# Directions
Using the records that appear below, write out exactly the lines from the one with "This screenshot has height=426, width=514." through the one with "Click the virkningstid argument label", keeping both end lines.

(Items from a dataset)
++++
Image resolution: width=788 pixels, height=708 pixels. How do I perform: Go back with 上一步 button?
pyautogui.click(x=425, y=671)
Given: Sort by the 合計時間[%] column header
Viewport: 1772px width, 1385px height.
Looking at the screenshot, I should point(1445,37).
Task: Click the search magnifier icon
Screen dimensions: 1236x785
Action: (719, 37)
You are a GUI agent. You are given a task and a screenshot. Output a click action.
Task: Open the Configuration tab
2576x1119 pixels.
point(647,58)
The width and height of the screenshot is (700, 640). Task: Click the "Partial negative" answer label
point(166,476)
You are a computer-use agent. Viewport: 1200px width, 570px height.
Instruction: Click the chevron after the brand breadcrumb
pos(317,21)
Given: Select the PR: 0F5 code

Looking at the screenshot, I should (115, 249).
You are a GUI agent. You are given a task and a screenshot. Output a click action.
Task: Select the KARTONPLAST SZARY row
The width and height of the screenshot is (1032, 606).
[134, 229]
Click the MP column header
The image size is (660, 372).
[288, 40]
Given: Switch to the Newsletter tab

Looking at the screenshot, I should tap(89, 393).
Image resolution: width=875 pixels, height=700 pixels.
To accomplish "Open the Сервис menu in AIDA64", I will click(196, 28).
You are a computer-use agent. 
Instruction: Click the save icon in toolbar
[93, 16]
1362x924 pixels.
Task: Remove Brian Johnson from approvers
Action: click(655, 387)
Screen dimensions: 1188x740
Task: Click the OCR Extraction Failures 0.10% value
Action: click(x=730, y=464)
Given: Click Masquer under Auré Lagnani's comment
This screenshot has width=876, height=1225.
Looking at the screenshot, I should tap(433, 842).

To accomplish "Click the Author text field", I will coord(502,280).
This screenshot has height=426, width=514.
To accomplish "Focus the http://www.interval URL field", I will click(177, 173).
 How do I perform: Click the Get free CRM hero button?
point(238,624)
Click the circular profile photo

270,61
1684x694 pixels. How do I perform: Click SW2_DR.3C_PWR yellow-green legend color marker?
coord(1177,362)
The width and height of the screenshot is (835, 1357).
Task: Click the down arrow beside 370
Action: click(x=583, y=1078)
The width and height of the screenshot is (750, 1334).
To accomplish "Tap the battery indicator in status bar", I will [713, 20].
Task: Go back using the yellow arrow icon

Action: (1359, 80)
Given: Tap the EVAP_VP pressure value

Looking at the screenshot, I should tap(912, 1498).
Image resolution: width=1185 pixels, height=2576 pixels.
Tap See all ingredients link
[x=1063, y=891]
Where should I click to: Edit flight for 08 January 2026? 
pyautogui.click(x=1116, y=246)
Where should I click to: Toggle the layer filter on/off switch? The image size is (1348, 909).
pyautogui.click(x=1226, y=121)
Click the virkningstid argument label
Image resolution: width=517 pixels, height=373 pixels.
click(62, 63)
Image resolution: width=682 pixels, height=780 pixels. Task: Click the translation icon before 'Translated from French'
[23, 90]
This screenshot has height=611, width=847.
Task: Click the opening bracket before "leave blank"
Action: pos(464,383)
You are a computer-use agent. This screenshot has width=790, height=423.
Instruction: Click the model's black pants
++++
# Solution to this exercise
This screenshot has height=426, width=514.
To accomplish "Focus the http://www.interval URL field", I will click(177, 173).
 How do I perform: Click the Get free CRM hero button?
point(238,624)
Click the circular profile photo

270,61
1684x694 pixels. How do I perform: Click SW2_DR.3C_PWR yellow-green legend color marker?
coord(1177,362)
The width and height of the screenshot is (835, 1357).
Task: Click the down arrow beside 370
Action: click(x=583, y=1078)
The width and height of the screenshot is (750, 1334).
To accomplish "Tap the battery indicator in status bar", I will [713, 20].
Task: Go back using the yellow arrow icon

Action: (1359, 80)
Given: Tap the EVAP_VP pressure value

Looking at the screenshot, I should tap(912, 1498).
Image resolution: width=1185 pixels, height=2576 pixels.
Tap See all ingredients link
[x=1063, y=891]
Where should I click to: Edit flight for 08 January 2026? 
pyautogui.click(x=1116, y=246)
Where should I click to: Toggle the layer filter on/off switch? The image size is (1348, 909).
pyautogui.click(x=1226, y=121)
Click the virkningstid argument label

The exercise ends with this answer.